Buttercup occasionally got irritated when the Professor became a doting, sentimental, and overprotective Dad™️ with her and/or her sisters in the OG cartoon in episodes like “Uh Oh, Dynamo,” “Mr. Mojo’s Rising,” “PowerProf.,” and “Oops I Did It Again,” especially because she didn’t like to be doted on. She got in trouble with the Professor more than her sisters, partially because she was genuinely caught being disobedient, making bad choices, or instigating fights with her sisters by him more often than they were, but also partly because the writers dealt her an unfair hand in the world in her centrics since they liked turning her into the designated butt monkey when she got in trouble in them in a couple of instances, such as “Moral Decay” and “Down ‘n’ Dirty.” However, even at her worst and most OOC, she would never have tried to deliberately hurt her dad for shits and giggles like she did in reboot episode “Professor-Proofed.” She and her sisters also never would have deliberately sabotaged one of the Professor’s romances for their own benefit because they wanted him to be happy in the OG cartoon.
Fourthly, I know he’s not in the episode, but if the girls are this irresponsible and stupid in the reboot, then why would Professor Utonium ever think to trust them to stay at home alone, while he goes to work for the day?
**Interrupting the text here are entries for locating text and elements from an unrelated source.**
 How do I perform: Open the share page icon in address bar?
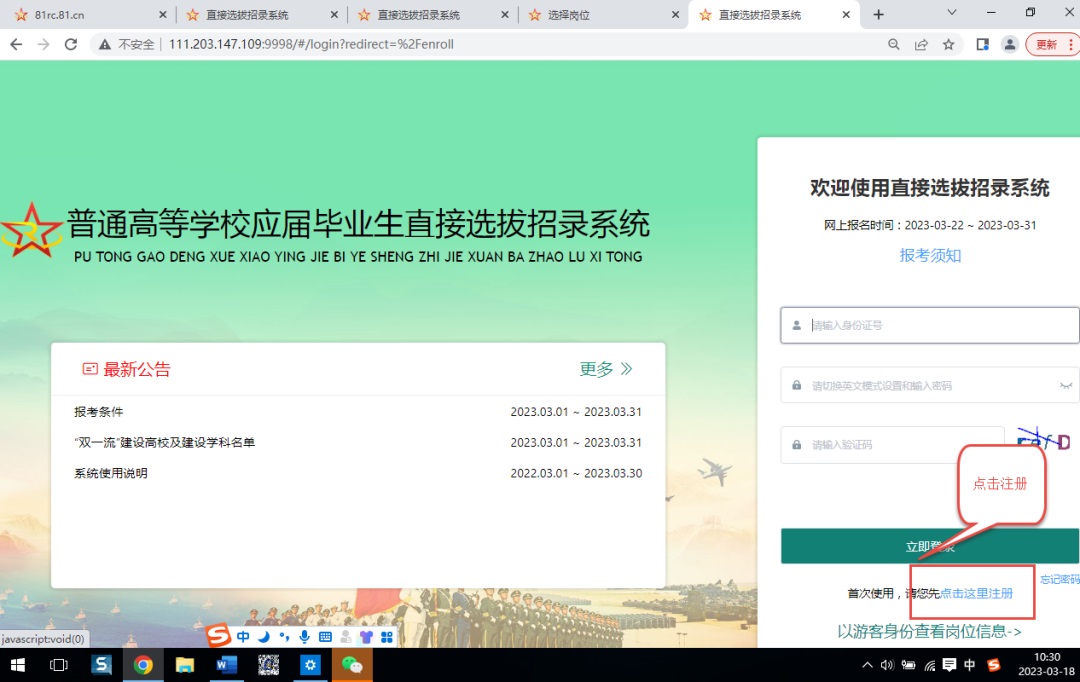pos(921,45)
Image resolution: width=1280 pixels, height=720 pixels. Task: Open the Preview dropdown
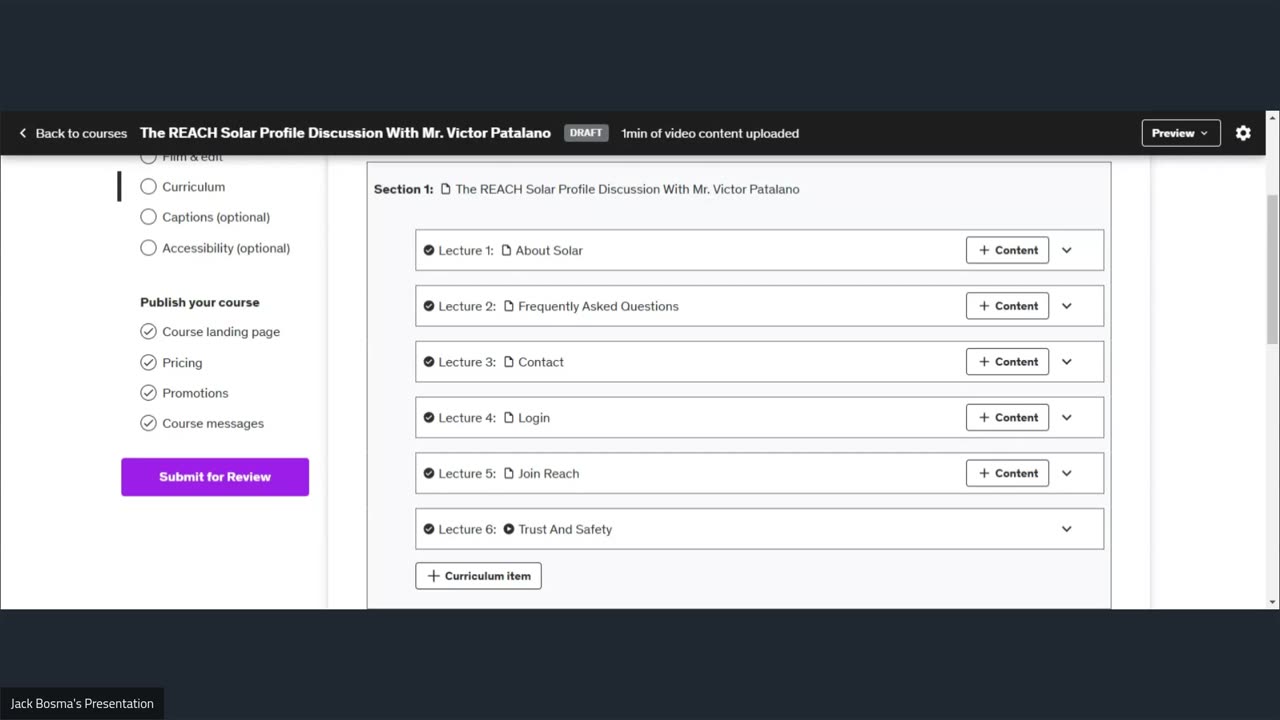(x=1180, y=133)
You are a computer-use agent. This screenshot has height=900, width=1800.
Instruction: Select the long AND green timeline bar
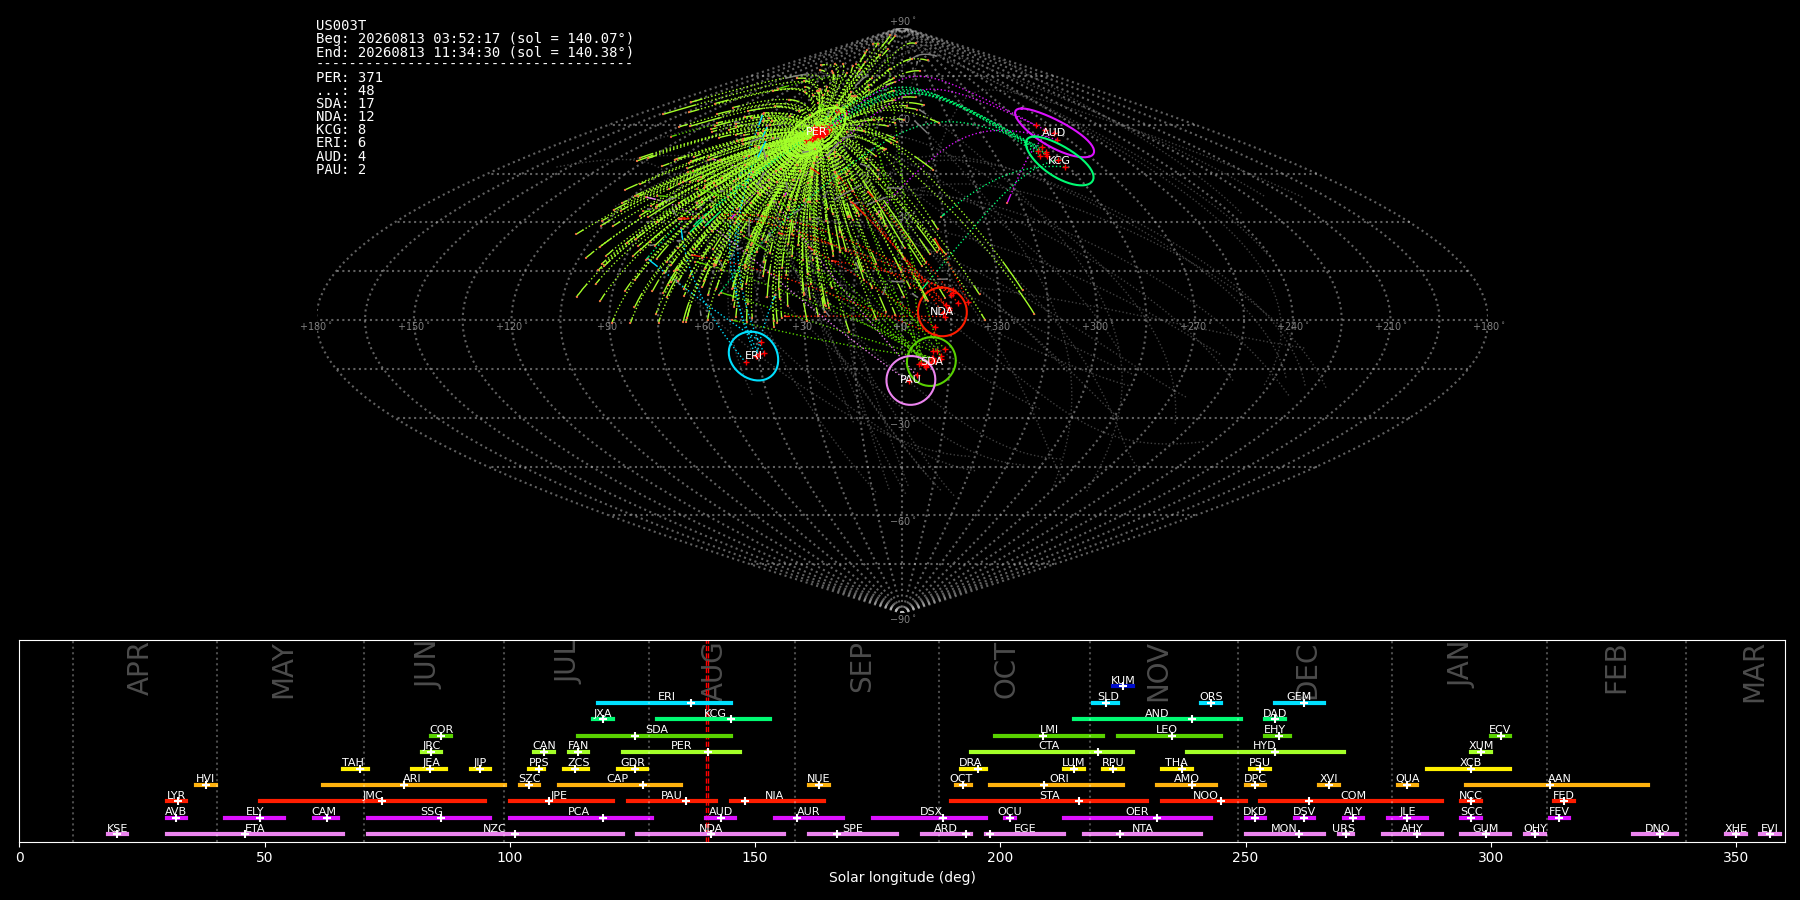point(1157,719)
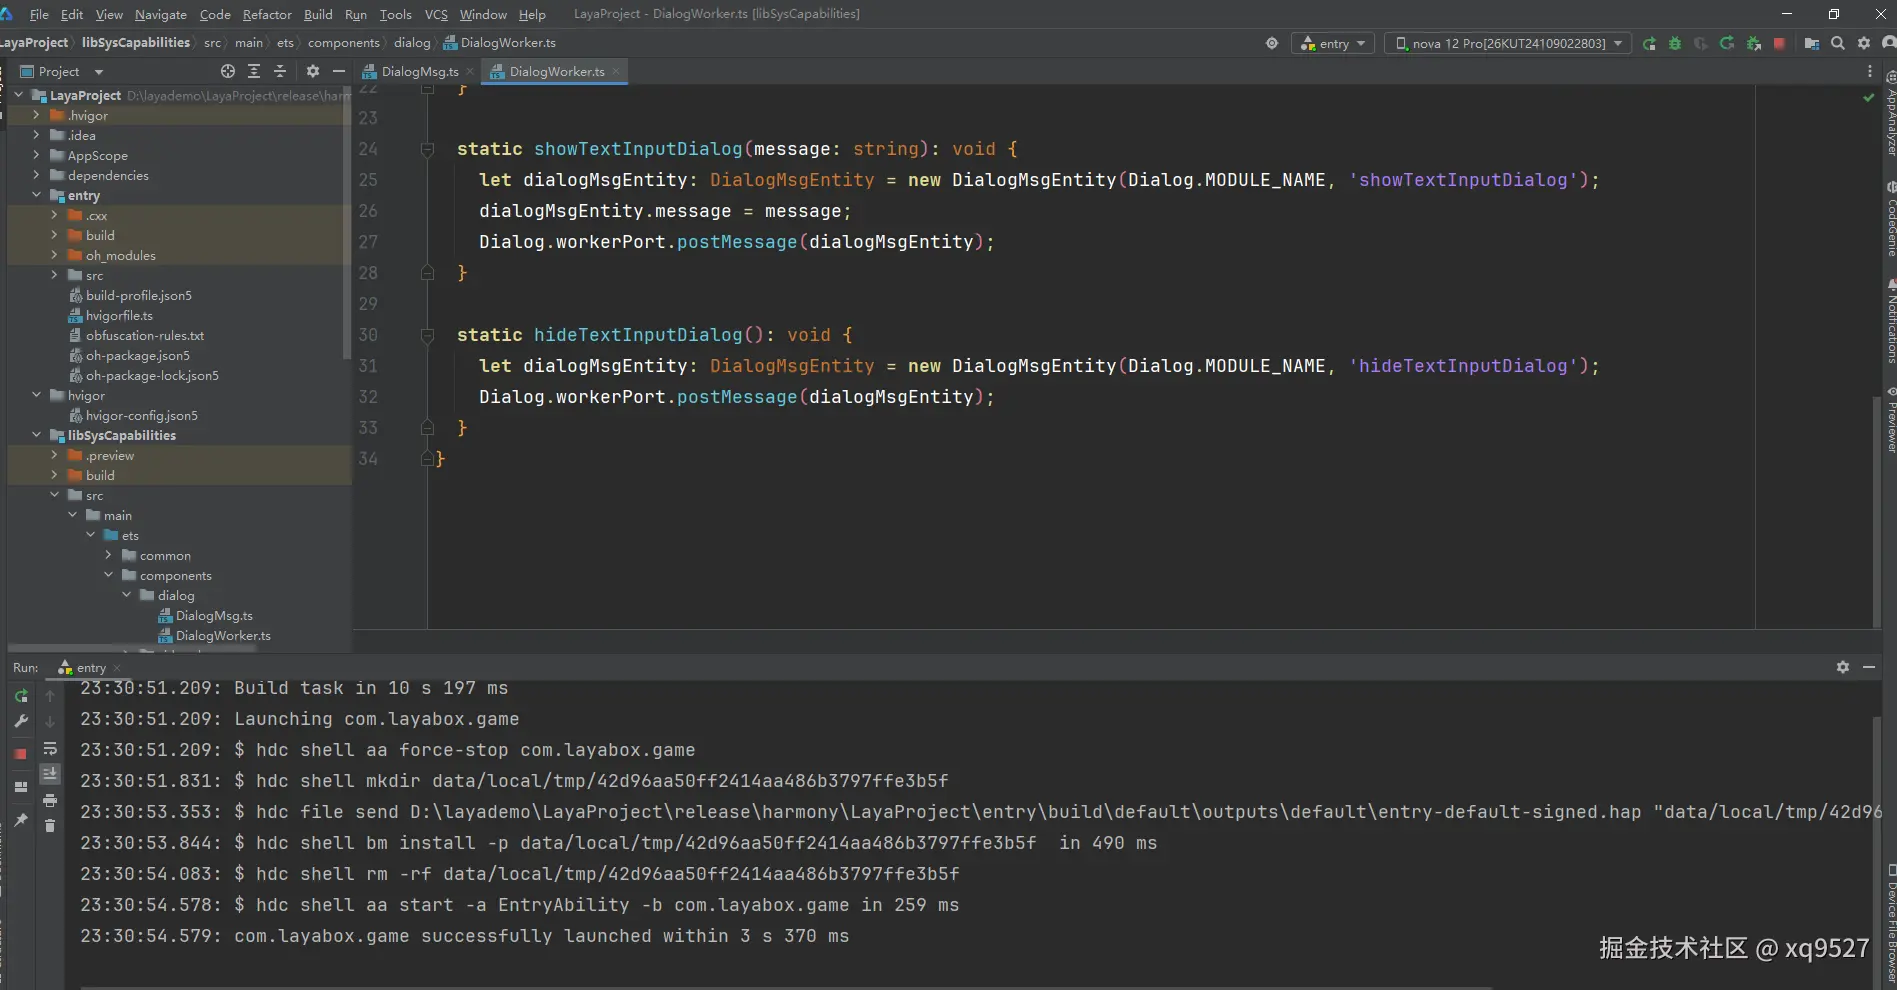Open Search Everywhere magnifier icon
This screenshot has height=990, width=1897.
[x=1838, y=43]
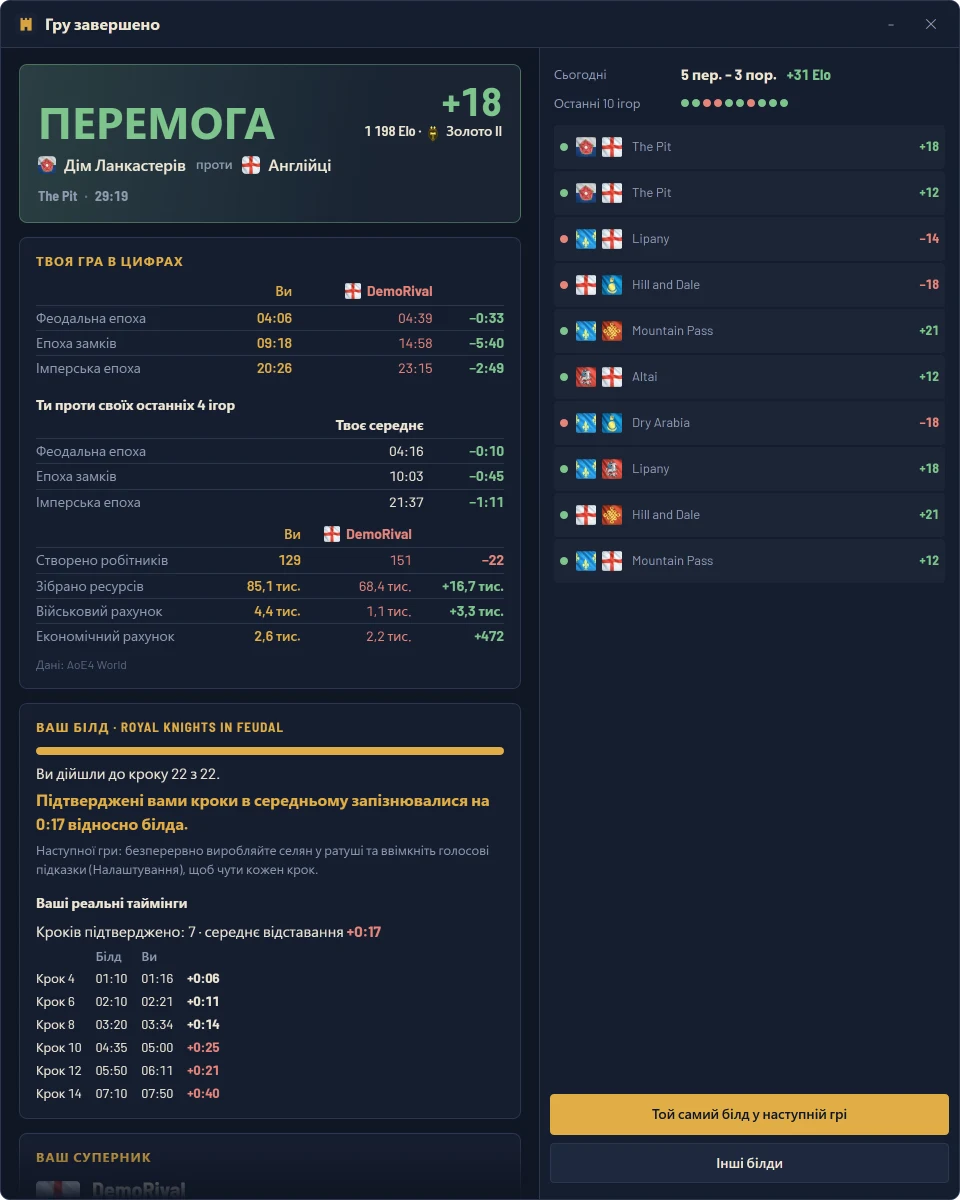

Oh, right...It’s because he’s also been reduced to an idiotic, incompetent, irresponsible, neglectful, reckless, and selfish parent 9 out of ten times in the reboot, who has little to no knowledge of how to actually be a good parent at all, and usually only appears to make things worse whenever he does appear anyway by being a cliche and mostly unfunny bumbling bad sitcom dad. In the OG cartoon, it’s different because the girls are mature enough to handle staying by themselves for a few hours, even while he’s out at work, though he got babysitters for them when he was out at night to be safe, but in this reboot version, the girls shouldn’t be trusted to stay at home alone by him.
Finally, that’s the other issue in the reboot. All of the adults are morons who have no common sense most of the time. The writers really expect me to believe that an adult would be totally okay with giving a little girl steroids without any thought to just how gross and unethical that is? Yeah, I know it’s a cartoon, and even in the OG cartoon, the city of Townsville were complete idiots at times to fit certain plots, but I don’t believe any of them would actually ever be stupid and unethical enough to give steroids to a little girl with superpowers to help her bulk up her muscles, especially not without warning her first about how it could be dangerous.